In what contexts outside elliptic curves do any of the three rational elliptic curves of minimal conductor arise

elliptic-curves

Particular (rational) elliptic curves arise in many contexts outside the study of elliptic curves themselves. For example, this solution to this question asking which squares of triangular numbers $T(k)$ are themselves triangular numbers proceeds by applying a suitable change of coordinates $(k, n) \rightsquigarrow (U, V)$ the elliptic equation $T(n) = T(k)^2$ into the form $V^2 = q(U)$ for a quartic polynomial $q$, after which we can use an algorithm of Tzanakis (and integral version of the so-called LLL reduction) to find all of the integer solutions $(U, V)$, and hence (because of the form of the coordinate transformation) all of the integer solutions $(k, n)$. The elliptic curve defined by the equation here is curve $\texttt{192a2}$ in Cremona's tables of elliptic curves with small conductor.

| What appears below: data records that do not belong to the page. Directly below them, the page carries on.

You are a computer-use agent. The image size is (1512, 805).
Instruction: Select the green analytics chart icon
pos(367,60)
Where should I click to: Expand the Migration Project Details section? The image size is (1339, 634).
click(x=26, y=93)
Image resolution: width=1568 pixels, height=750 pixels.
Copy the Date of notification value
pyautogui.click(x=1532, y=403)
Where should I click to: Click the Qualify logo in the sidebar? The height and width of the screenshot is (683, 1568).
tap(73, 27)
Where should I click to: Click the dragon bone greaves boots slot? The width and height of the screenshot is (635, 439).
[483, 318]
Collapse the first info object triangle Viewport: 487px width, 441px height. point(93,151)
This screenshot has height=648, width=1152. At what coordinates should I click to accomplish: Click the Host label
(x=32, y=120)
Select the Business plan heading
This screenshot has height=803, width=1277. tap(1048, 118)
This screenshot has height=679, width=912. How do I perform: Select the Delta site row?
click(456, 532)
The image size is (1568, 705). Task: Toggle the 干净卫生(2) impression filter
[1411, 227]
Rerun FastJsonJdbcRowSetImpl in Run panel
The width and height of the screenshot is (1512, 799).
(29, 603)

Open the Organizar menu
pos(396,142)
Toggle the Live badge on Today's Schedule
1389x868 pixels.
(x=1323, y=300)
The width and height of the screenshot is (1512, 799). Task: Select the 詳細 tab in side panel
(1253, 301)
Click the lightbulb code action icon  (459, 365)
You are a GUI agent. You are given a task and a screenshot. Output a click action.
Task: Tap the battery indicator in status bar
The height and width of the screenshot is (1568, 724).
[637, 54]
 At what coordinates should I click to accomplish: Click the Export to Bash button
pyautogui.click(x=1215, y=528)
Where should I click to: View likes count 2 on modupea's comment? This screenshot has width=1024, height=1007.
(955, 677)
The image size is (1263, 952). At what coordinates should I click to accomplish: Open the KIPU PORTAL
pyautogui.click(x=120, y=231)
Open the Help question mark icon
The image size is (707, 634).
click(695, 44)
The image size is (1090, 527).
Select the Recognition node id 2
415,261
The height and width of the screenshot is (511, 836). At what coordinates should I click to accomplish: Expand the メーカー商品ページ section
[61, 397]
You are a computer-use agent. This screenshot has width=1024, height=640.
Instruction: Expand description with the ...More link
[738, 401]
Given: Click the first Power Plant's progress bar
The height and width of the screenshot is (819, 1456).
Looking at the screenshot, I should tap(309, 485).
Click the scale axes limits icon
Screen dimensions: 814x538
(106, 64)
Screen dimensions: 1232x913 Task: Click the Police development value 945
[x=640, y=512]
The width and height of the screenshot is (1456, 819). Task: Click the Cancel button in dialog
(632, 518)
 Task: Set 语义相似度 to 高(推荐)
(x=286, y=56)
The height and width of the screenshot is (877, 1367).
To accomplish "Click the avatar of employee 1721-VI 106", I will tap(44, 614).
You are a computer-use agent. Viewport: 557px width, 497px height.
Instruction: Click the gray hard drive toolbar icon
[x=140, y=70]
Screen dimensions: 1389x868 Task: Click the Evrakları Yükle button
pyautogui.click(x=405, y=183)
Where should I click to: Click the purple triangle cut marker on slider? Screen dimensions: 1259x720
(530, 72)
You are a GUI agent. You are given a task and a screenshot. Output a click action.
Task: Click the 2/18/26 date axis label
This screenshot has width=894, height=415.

Distinguished among rational elliptic curves are the three (isogenous) curves of the smallest realized conductor, $11$. These are, are up isomorphism (the given concrete curves are the minimal models):
\begin{array}{cl}
\texttt{11a1} & y^2 + y = x^3 – x^2 – 10 x – 20 \\
\texttt{11a2} & y^2 + y = x^3 – x^2 – 7820 x – 263580 \\
\texttt{11a3} & y^2 + y = x^3 – x^2
\end{array}

In what contexts outside the direct study of elliptic curves do (any of) these curves occur (up to isomorphism) naturally, analogously to the way that $\texttt{192a2}$ occurs in the above problem concerning polygonal numbers?

(A handful of answers elsewhere on the site reference these curves, but only in questions that concern curves over finite fields.)

Already the conductor (192) in the example above is relatively small—fewer than 700 curves have a smaller conductor. One can inspect the elliptic curves that arise in the analogous problems of which squares of $m$-gonal numbers are squares of other $m$-gonal numbers, but for $3 \leq m \leq 16$ (excluding $m = 4$, which gives rise to a genus-zero equation with obvious solutions), $192$ is the smallest occurring conductor. (In fact, the curve $\texttt{192a2}$ appears twice in this context, up to isomorphism: In the above case, $m = 3$, and in the case $m = 6$ of hexagonal numbers.)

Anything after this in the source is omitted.